Zekâ varlığın açık olmasından başka bir şey değildir –önyargı olmadan görebilme kapasitesidir, araya girmeden dinleme kapasitesidir, varsayımlara dayanmadan bir şeyleri yaşayabilme kapasitesidir— zekâ budur. Zekâ varlığın açık olma halidir.
Bu yüzden o entelektüellikle taban tabana zıttır. Entelektüellik zekânın tam zıddıdır. Entelektüel kişi sürekli olarak ön yargılar, bilgi, apriori inançlar taşır. O dinleyemez; sen bir şey söylemeden önce, o çoktan sonuca varmıştır. Sen ne söylersen söyle onun kafasında o kadar çok düşüncenin içinden geçmesi gerekir ki ona ulaştığı zaman tamamen başka bir şey halini alır. Onda çok büyük bir çarpıtma gerçekleşir ve o çok kapalıdır, neredeyse sağır ve kördür. Tüm uzmanlar, bilgili insanlar kördür.
Bir fili görmeye giden beş kör adamın hikayesini biliyor musun?
Bir öğretmen öğrencilerine, küçük kızlara ve oğlanlara bu eski masalı anlatıyordu. Tüm hikayeyi anlattı sonra da küçük bir oğlana sordu; "Bana fili görmeye giden ve sonra da tartışmaya başlayan insanları söyleyebilir misin?" Öyküyü anlatırken çocuğun onu dinleyip dinlemediğini öğrenmek istedi.
Ve çocuk ayağa kalkıp, "Evet biliyorum. Onlar uzmandı" dedi.

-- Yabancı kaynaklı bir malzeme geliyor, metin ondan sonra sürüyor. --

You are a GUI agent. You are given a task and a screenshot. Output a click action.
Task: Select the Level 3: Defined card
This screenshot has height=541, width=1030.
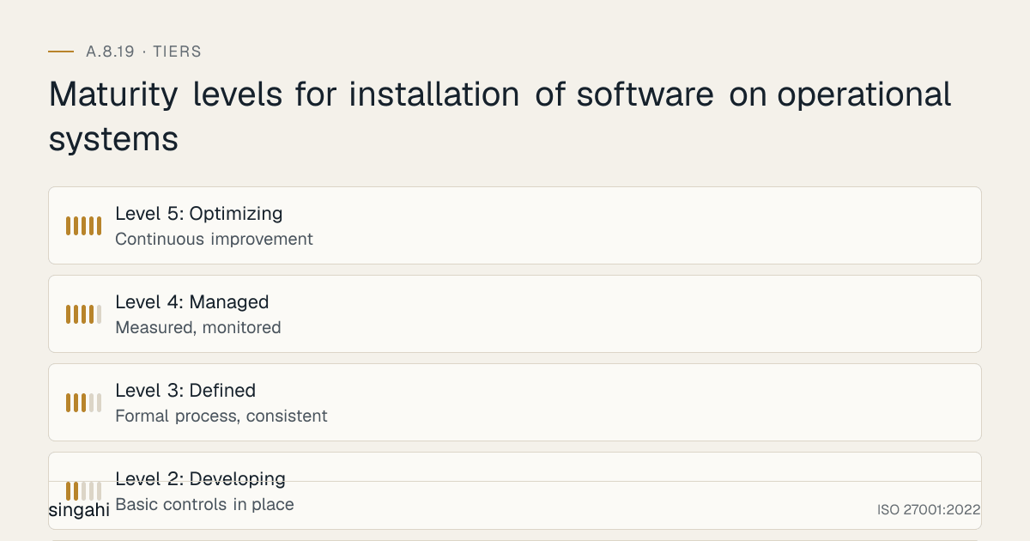click(x=515, y=402)
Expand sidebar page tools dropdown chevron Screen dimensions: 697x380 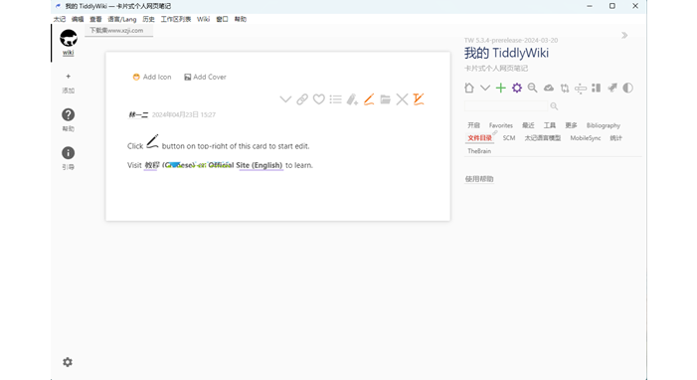coord(485,88)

Öğretmen onun, "Onlar beş kör adamdı" diyeceğini düşünüyordu. Fakat küçük çocuk, "Onlar uzmandı" dedi. Çocuk çok daha haklı; evet onlar uzmandı. Tüm uzmanlar kördür. Uzmanlık başka her şeye karşı kör olmak demektir. Daha az ve daha az şey hakkında daha çok ve daha çok şey bilirsin. Ve sonra bir gün gelir her şey hakkında hiçbir şey bilmeme nihai hedefine erişirsin. O zaman tamamen kapalı olursun ve tek bir pencere bile açık değildir; o zaman penceresiz hale gelirsin.
Bu zekice değildir. Zekâ rüzgâra, yağmura ve güneşe, her şeye açık olmaktır. Geçmişi taşımamak zekâdır, her an geçmişe ölmek zekâdır, taze ve masum kalmak zekâdır.
Donald ana caddede spor arabasını kullanırken ansızın dikiz aynasında yanıp sönen bir kırmızı ışık fark etti. Bu bir polis arabasıydı.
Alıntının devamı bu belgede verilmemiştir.